Monday, August 5, 2013

Can We Reconstruct a Text from a Wordcloud?

We’ve all seen Word Clouds. Many of us have even wondered if they’re of any value. I have used word clouds in the past; I find them useful in presentations when I want to highlight the relative importance of certain words over others. For example, I often use this word cloud to the left, to show the most common Irish surnames in the London area during the early 19th century. I hope my listeners will note that Murphy or Sullivan is more common than Burke or Foley, without me having to take the time to explain the connection between word-size and significance.

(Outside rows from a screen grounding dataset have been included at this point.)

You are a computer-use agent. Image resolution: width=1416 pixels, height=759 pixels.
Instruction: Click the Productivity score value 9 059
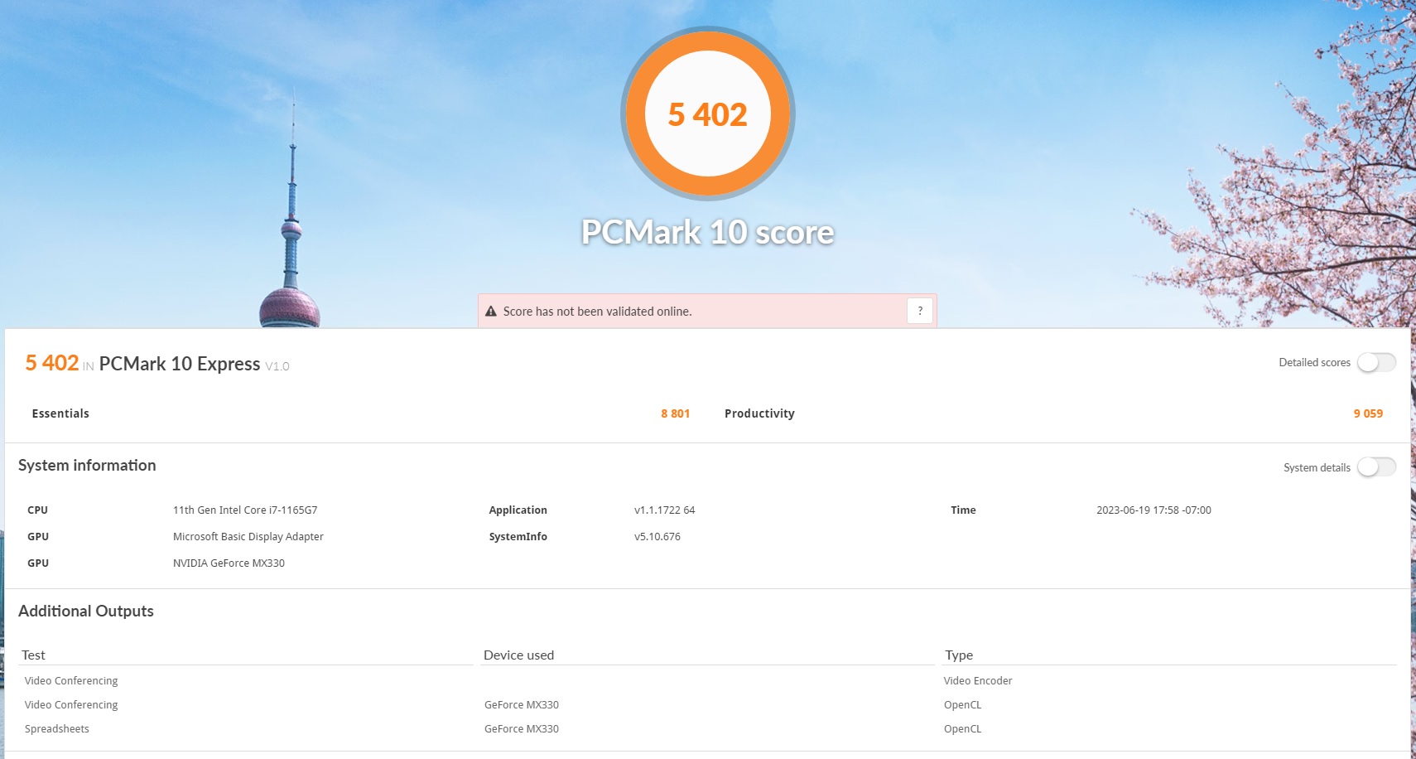coord(1368,413)
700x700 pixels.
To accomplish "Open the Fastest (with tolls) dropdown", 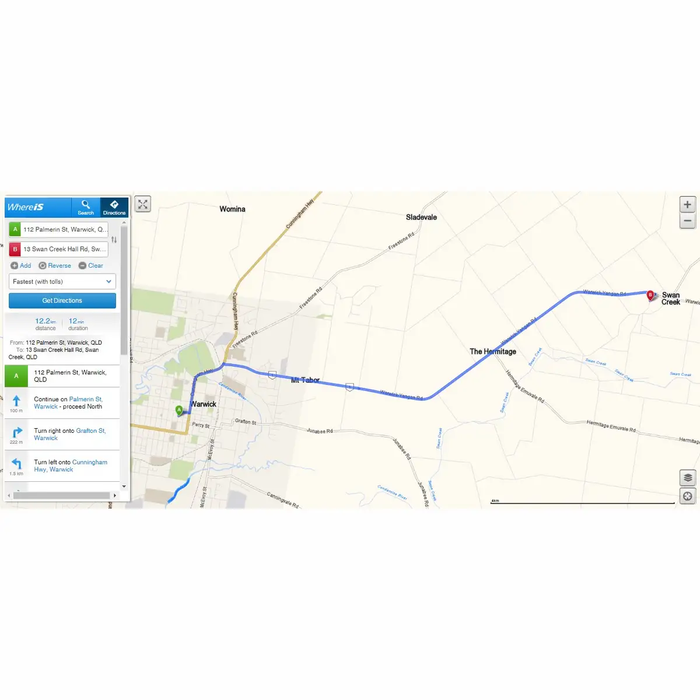I will click(x=62, y=282).
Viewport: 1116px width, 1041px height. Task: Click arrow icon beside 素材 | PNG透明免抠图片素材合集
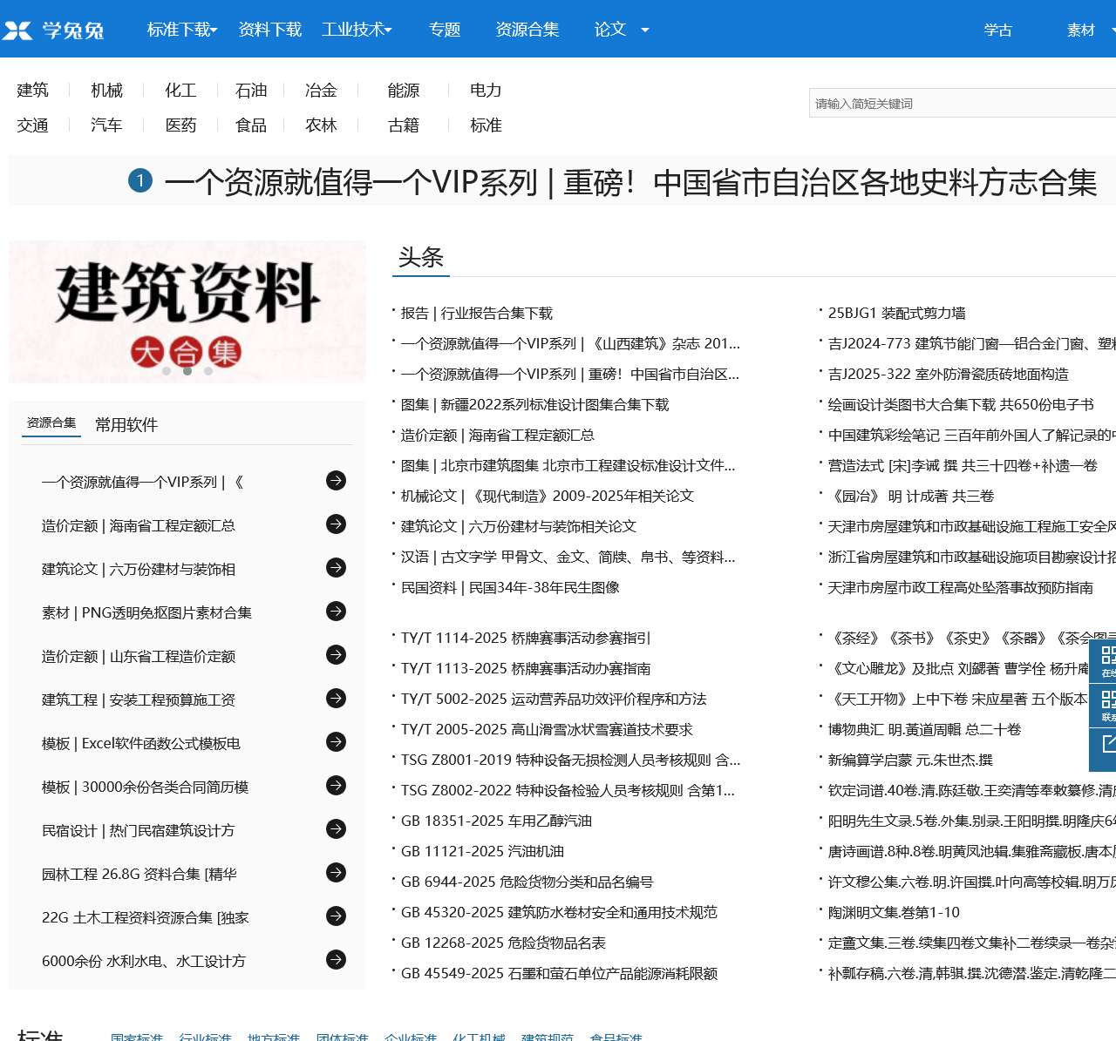point(336,612)

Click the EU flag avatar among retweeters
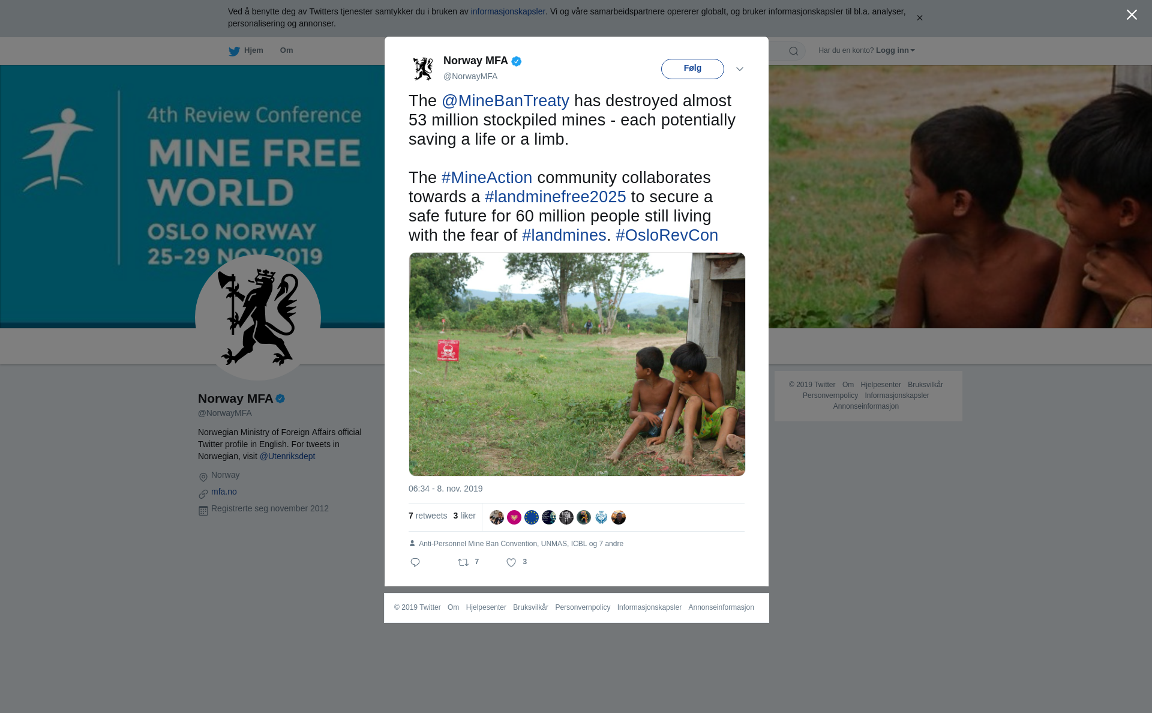coord(532,517)
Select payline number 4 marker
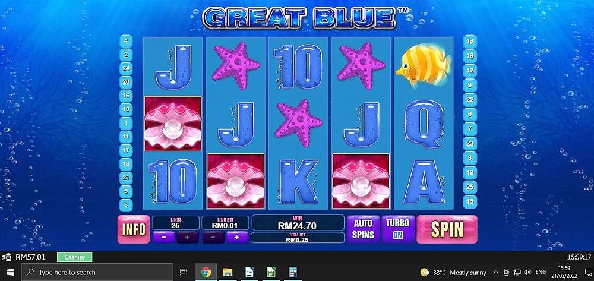 point(126,41)
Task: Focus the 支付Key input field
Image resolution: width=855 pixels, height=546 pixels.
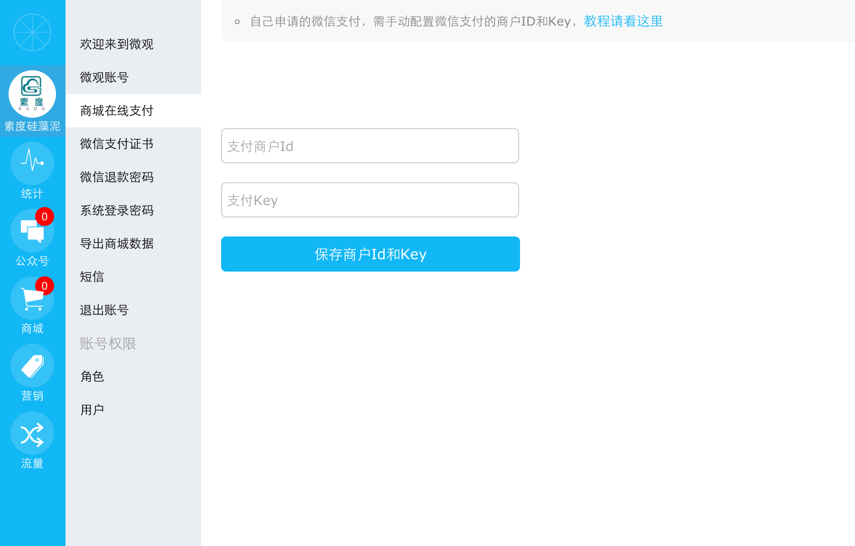Action: [x=370, y=200]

I’ve also used word clouds in analysis. In a previous post I discussed how I was able to use the below word cloud to show the relative frequency of topics found in the Gentleman’s Magazine between 1800 and 1820, which allowed me to get a pretty good idea of what the gentry and the middle class were interested in during that period.

I think both of those uses for word clouds have been productive. They’ve allowed me to transmit ideas, and formulate my own thoughts on a set of data in an effective manner. But I began to think about other uses, and I began to wonder about the process of getting back to the original data. Word clouds take the individual words (tokens) out of context. As I mentioned in my last post, we think in metaphors, or ideas. Not in words. That means a word cloud reduces a single idea such as “green bowl” into two tokens “green” and “bowl”. It then combines the word “green” into a single graphic based on how often it appears in the text. The program does not take into consideration the fact that “green” as it refers to a bowl is entirely different than Mr. Green or Green Park. An article about Mr. Green’s picnic in Green Park with his favourite green bowl might give you a skewed idea about the importance of the word green, here representing three completely different ideas, and in all three cases simply acting as modifiers to more important concepts (a man, a park, and a bowl).

Just for fun, I decided to do a test. I asked 4 colleagues, all experts on the criminal trial transcripts of the Old Bailey Online, to look at word cloud of a trial. Each person was asked to describe what key information they could tell me about the crime. I was interested in knowing if they could tell me the who, what, when, where, why type details, and if they could reconstruct the basic building blocks from the prevalence of certain keywords. In the spirit of exploration, I played along as well and offered my own interpretation.

The word cloud was created at random by my wife without my knowledge of the trial. All I knew (and all the participants knew) was that the trial took place between 1801 and 1820, and was between 2,000 and 3,000 words long. The word cloud was limited to 75 unique words and common English words were removed. The resultant visualization looks like this:
I have colour-coded my assessment (blue) for aspects I got correct and (red) for the bits I got wrong. What struck me immediately was that this was a case involving theft. That’s a safe bet anyways, since about 50% of Old Bailey trials during this period were theft cases. It was the large number of nouns that led me to this conclusion. I know that trial transcripts always list the items that were stolen, and the testimony in the trial almost always discusses the various objects repeatedly as several witnesses are called to give their account of what transpired. In this case, I’d assume there was a large quantity of alcohol that went missing, ranging from red wine, to port, to gin – stored in bottles, measured by gallons, and in at least one case: a cask.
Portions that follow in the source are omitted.